The cancellation of the F-14 by Cheney also was influenced by declining defense budgets, because of the end of the Cold War.
For example, the F-15C (fighter version) was last produced in 1986. (most people forget that)
The last of the bulk of F-16CJ's for the USAF were last produced generally up until 1993-94. (most people forget that)
The Tomcat could not drop bombs in 1989 or 1990. It was deemed a single mission jet. It also had ZERO export orders.
Conversely, and which everyone seems to forget, the USMC needed to replace its F-4S Phantoms and A-4M Skyhawks up to early mid 1992. Were they going to do that with fighter mission only F-14's? The answer is NO. The USMC drops bombs and provides CAS for its troops on the ground.

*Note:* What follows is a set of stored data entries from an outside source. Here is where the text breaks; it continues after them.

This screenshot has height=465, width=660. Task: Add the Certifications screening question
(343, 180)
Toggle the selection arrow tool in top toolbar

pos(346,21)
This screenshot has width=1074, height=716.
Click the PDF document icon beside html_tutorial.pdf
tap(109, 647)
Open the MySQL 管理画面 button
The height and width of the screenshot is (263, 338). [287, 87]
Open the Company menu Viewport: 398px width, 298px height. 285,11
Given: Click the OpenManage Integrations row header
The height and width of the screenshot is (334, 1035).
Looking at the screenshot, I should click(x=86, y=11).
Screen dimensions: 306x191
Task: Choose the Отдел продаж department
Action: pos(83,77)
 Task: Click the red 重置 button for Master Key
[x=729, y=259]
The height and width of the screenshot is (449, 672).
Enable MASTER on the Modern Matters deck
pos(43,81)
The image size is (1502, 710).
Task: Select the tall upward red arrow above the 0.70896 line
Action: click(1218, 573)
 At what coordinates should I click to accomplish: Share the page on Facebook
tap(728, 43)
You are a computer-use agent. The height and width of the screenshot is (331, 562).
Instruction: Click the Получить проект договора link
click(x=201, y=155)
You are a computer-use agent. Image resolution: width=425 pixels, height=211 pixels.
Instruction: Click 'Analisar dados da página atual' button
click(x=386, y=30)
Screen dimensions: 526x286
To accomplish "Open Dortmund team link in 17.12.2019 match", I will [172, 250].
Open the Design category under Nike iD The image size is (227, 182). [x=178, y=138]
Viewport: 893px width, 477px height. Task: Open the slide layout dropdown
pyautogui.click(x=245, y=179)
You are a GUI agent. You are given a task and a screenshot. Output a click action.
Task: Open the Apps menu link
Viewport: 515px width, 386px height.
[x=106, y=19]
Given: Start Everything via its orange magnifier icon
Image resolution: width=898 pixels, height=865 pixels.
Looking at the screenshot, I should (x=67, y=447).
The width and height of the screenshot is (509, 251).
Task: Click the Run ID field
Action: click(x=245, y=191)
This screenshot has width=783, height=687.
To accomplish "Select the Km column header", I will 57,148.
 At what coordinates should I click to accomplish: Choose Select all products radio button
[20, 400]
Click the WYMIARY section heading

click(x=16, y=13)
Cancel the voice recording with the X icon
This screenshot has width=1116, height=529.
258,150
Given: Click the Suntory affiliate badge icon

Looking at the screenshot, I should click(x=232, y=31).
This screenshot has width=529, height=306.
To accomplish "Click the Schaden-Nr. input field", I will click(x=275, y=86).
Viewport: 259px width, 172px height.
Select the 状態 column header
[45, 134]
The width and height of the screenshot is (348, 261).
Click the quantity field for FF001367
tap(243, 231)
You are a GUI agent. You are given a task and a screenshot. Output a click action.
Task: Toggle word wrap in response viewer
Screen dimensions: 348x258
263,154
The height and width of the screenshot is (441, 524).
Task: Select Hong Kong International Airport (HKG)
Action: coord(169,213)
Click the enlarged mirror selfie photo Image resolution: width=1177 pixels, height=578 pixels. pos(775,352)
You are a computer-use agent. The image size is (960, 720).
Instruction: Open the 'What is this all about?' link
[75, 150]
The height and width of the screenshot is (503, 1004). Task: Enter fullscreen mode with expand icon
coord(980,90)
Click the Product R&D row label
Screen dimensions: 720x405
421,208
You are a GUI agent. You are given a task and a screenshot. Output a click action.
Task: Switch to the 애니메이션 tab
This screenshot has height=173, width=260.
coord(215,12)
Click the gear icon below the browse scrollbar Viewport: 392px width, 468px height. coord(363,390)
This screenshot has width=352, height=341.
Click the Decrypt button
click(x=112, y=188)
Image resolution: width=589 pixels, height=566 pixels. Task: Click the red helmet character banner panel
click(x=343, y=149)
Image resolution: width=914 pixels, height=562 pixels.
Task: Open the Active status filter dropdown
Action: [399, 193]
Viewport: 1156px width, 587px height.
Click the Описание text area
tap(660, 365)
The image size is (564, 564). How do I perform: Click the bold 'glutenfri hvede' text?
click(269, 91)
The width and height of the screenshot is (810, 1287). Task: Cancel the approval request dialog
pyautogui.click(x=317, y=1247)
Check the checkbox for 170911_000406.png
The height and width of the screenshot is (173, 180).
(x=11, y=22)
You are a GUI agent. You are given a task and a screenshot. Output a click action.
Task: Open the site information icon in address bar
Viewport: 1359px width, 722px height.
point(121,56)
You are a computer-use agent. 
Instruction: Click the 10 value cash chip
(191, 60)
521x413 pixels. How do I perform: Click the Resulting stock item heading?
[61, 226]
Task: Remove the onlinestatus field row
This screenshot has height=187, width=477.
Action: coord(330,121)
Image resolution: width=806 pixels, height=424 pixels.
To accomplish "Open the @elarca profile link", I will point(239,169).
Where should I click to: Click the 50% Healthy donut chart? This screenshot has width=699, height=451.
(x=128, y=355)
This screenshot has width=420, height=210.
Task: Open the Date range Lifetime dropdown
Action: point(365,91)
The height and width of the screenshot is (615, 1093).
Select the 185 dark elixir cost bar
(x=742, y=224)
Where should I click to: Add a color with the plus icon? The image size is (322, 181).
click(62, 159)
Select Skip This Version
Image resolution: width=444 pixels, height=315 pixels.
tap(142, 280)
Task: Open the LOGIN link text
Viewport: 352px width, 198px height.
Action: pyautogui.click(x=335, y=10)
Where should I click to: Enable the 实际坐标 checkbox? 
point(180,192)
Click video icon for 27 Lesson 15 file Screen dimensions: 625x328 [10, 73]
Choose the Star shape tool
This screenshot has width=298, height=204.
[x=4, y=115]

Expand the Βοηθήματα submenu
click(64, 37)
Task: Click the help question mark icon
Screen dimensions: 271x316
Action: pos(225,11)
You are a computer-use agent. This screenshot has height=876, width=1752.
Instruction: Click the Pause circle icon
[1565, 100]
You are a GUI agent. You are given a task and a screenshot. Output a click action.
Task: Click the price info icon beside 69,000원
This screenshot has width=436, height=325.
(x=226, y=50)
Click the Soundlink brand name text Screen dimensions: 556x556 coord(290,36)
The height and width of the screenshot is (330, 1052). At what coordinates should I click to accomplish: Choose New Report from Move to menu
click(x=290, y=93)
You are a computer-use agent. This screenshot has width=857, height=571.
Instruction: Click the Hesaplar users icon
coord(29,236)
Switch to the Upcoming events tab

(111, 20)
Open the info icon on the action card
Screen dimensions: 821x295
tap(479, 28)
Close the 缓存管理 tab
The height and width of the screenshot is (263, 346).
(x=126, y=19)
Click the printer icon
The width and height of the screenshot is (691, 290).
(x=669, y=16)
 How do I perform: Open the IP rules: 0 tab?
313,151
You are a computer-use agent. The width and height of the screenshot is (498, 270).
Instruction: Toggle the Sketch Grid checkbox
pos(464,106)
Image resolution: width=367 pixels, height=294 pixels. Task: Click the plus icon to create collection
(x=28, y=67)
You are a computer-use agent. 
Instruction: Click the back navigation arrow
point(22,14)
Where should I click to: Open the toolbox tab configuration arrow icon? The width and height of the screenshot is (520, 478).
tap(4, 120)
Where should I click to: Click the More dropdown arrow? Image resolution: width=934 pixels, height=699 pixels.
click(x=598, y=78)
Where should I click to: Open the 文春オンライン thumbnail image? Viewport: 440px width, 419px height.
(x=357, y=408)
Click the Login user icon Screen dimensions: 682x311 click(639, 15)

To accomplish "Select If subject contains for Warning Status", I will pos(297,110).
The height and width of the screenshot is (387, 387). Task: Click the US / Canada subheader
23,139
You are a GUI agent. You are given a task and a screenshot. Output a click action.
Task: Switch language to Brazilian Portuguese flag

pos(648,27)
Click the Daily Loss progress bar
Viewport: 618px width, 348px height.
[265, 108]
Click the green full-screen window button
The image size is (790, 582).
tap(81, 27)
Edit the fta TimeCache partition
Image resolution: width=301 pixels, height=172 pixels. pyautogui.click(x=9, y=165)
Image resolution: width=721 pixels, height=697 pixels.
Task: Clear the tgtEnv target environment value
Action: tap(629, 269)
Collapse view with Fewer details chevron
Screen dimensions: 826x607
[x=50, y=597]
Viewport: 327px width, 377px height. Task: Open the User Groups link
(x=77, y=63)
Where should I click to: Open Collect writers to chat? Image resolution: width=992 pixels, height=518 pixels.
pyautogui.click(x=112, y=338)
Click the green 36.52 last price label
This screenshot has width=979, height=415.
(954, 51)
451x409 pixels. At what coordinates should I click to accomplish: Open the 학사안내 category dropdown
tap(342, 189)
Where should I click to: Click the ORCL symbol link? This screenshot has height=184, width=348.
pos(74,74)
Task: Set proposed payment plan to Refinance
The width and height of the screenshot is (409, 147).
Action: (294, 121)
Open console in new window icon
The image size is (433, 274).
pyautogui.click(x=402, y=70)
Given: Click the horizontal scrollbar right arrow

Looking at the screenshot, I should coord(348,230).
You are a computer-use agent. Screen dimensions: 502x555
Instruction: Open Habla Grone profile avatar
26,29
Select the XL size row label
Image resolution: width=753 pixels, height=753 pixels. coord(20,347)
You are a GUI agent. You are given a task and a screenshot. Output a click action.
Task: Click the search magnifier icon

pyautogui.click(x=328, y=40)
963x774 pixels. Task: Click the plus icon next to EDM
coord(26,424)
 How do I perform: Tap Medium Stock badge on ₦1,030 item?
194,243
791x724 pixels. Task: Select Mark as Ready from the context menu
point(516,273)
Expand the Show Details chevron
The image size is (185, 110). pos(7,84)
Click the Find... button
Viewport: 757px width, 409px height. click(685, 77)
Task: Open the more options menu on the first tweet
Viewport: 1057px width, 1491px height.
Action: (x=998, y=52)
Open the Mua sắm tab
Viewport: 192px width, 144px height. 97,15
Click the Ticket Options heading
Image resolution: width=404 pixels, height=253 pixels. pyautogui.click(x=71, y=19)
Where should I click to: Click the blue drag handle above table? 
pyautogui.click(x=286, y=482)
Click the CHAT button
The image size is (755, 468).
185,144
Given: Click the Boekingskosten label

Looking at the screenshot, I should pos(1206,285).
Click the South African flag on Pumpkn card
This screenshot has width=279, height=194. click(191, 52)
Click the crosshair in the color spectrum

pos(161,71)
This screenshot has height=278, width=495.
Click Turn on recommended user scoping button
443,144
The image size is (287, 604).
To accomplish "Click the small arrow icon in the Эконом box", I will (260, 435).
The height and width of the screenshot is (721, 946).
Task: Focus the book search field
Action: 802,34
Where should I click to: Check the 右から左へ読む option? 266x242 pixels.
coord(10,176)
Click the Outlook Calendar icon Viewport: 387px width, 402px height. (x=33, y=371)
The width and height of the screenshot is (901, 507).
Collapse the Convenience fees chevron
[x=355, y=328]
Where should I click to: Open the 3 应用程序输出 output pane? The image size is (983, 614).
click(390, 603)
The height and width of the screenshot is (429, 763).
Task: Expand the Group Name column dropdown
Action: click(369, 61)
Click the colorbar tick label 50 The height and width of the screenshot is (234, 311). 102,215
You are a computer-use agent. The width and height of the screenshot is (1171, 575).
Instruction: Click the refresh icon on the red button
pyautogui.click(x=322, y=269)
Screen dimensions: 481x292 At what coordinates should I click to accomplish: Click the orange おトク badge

Furthermore, the Hornet had export clients (meaning MONEY), and those orders needed to be fulfilled. In an era of declining defense budgets the Navy was left with one jet (like the USAF with the F-16, circa early 1990's). They simply were not going to choose the single mission F-14 vs the multi-mission Hornet--And dry up the Hornet export line. While telling the USMC to keep flying outdated F-4's and A-4's (because they were never going to get single mission Tomcats). Sorry, but that never was going to happen. Additionally, do you seriously think Bill Clinton was going to increase defense budgets in 1993 and beyond for a fantasy Tomcat, all the while being involved in Somalia, OSW, ONW, Bosnia, Kosovo? ....NOPE
According to Dave "Bio" Baranek: "The first LANTIRN deployment was in 1996 (VF-103) – and with it the F-14 finally became a versatile precision strike-fighter."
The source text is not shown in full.